Advertising Agencies in 2026: Liability for Greenwashing Copy of Clients

Who is liable if the agency writes greenwashing copy, the client approves it and publishes it – and a warning notice is issued? The answer is: both. But the defendant is always the client (advertiser). The agency can subsequently seek recourse from the client.

Legal situation: Section 5 of the Unfair Competition Act (UWG) states that anyone who “performs a commercial act which is capable of inducing a consumer to take a commercial decision” is liable. This is primarily the advertiser (client). However, the agency can be jointly liable under Section 8(2) UWG if it is a “co-perpetrator” or “instigator” – in the case of intentionally incorrect advice.

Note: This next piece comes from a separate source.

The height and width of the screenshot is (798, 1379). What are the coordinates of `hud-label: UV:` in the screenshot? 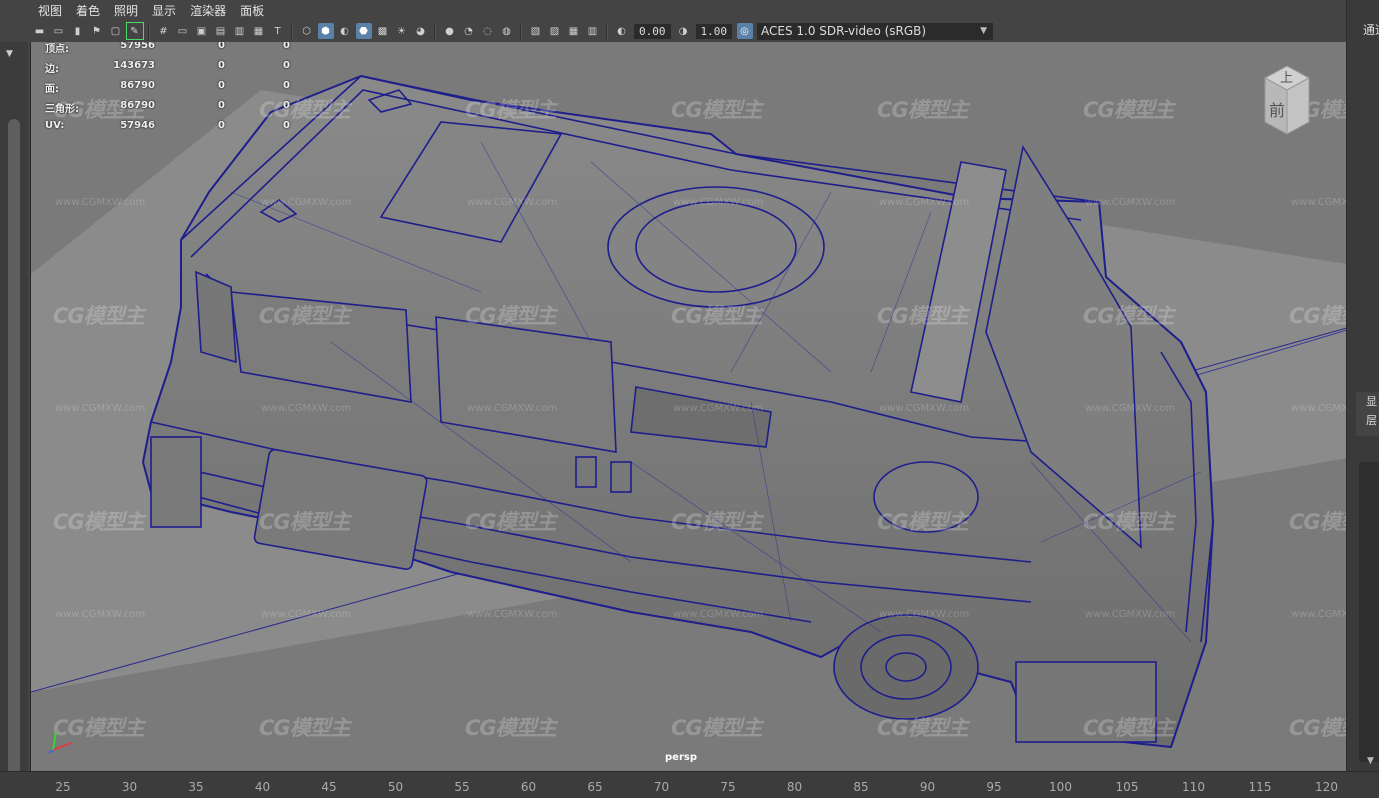 It's located at (55, 126).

Secure the arrangement contractually: 1. Compliance clause in the contract for services – “The contractor advises appropriately to the order, taking into account the EmpCo requirements applicable at the time of creation.” 2. Client’s duty to cooperate – The client must provide concrete evidence/proof, which the agency checks for plausibility, not truth. 3. Approval process – Written approval before publication is mandatory. 4. Limitation of liability – Maximum: contract volume, not the amount in dispute. 5. Compliance tool clause – “Agency uses Empcora for pre-check, final compliance responsibility lies with the client.”

What the agency should do: Pre-check all marketing texts with an EmpCo tool BEFORE submitting them to the client. Link every claim with a source (certificate number, LCA study, standard reference). Compliance briefing for every new client (1-hour initial consultation).

What advertising agencies should NOT promise: “We make you EmpCo-compliant” (too general, problematic in court in the event of a dispute). “Guaranteed protection against warning notices” (does not exist). “We assume the liability” (should be contractually limited).